It was a great feeling for Yates, who attends Bishop Tyrrell Anglican College, after facing heartbreak in 2014 and a tough selection this year.
The 17-year-old was one of 40 players picked from a trial day in Sydney on May 13.
He then attended a three-day camp in Narrabeen from May 23, where the squad was chopped down to 21.
The 21 players were then part of a team who played two trial games against Manly and Parramatta SG Ball sides, before the final team of 20 was announced via text message and posted online.
However Yates knew straight after the Parramatta trial that he was in, as he was one of the three hookers called out on to the field after the game to be told which one of them was not picked.
Yates said he was a bit nervous about his chances, having been concussed during the game earlier in the day.
But he said the coach shook his hand and congratulated him on being the number one hooker, which Yates said was an ecstatic feeling.
Yates said the coach commended him for taking all of the advice given from not being picked the previous year, and that he is now a better player for it.
The CIS team will travel down to Wollongong on Thursday to contest the championships from July 5 to 10.
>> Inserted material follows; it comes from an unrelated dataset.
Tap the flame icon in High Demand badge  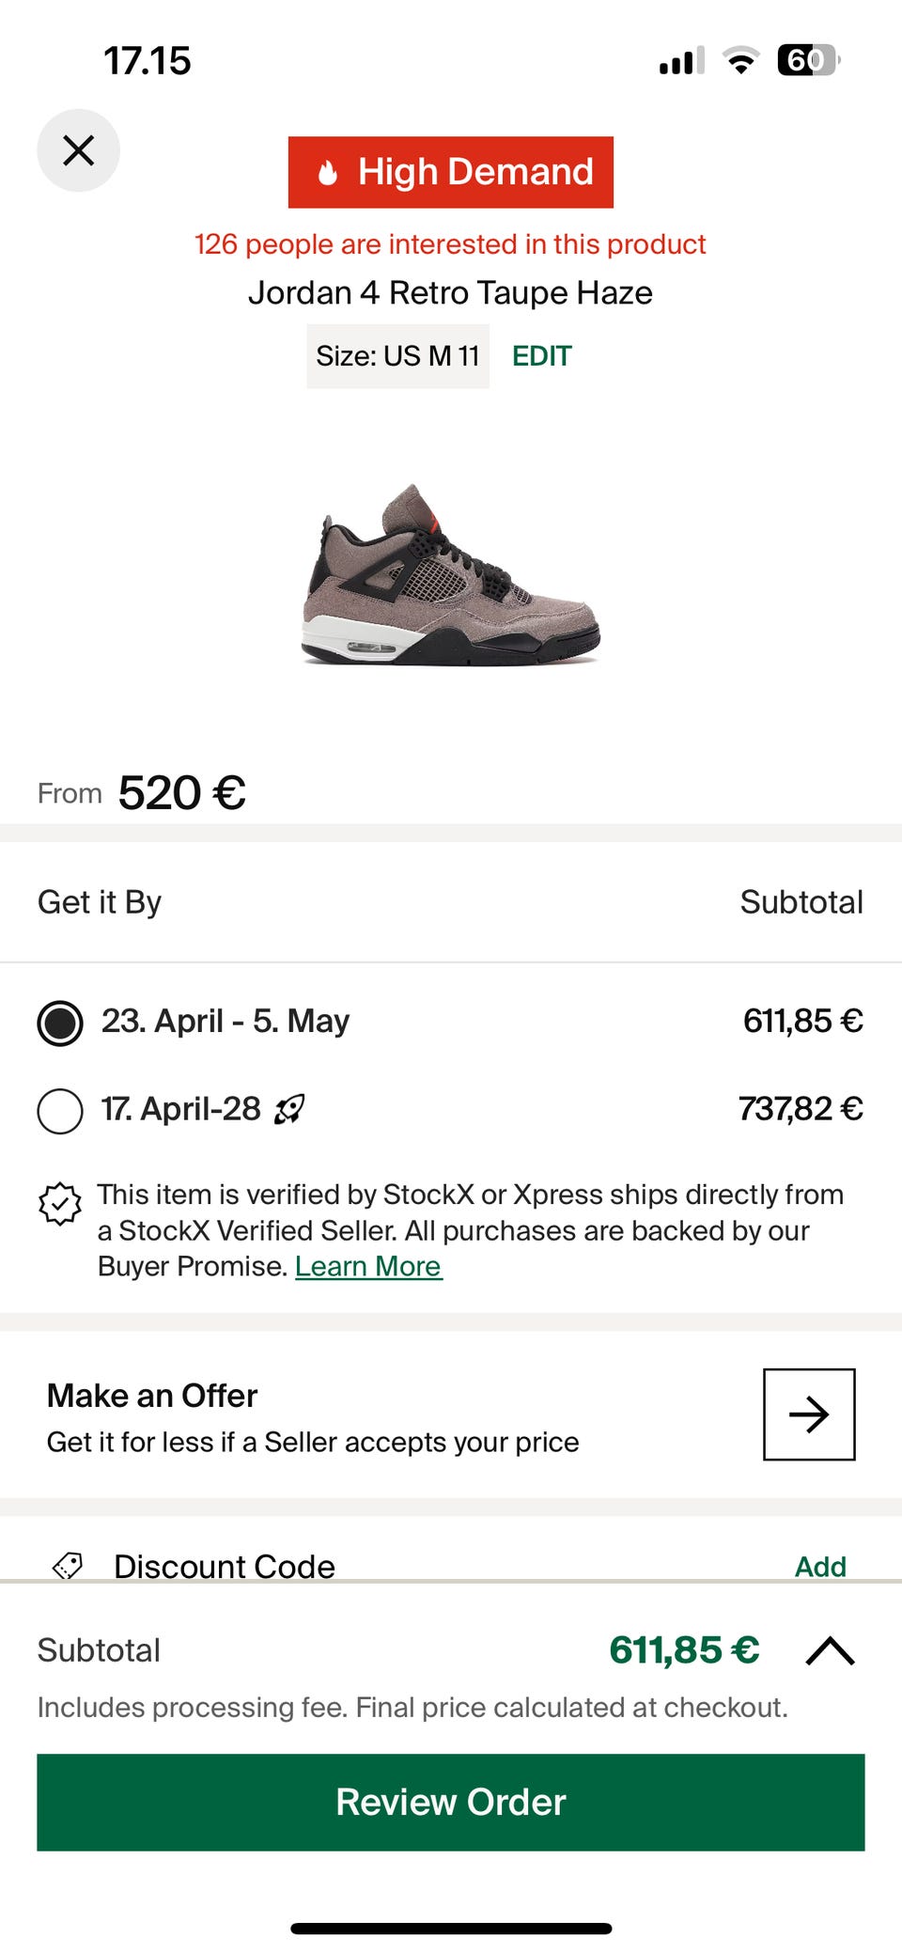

Six sides will compete including Queensland, ACT and a Combined Affiliated States side (Western Australia, Northern Territory, South Australia and Victoria) as well as the NSW Combined High Schools team and NSW Combined Catholic Schools team (featuring Yates’s fellow Goannas junior Brodie Jones).
Yates said he is pretty excited to be competing with and against the best school players in the country.
“I’m keen to get out there and play some good footy with a decent bunch of boys,” he said.
The schoolboy championships are considered a stepping stone for younger players, as many NRL scouts attend looking for players to sign.
Hayden was part of the CIS under-15s team two years ago, and said there were even NRL selectors watching then.
And while he said he is hoping one day to play in the NRL and would like to be picked in the national schoolboys side, he is just going to play to his ability and hope for the best.
“I’m not sure what the other hookers will be like but I’m just going to give it 100 per cent and see how it goes,” he said.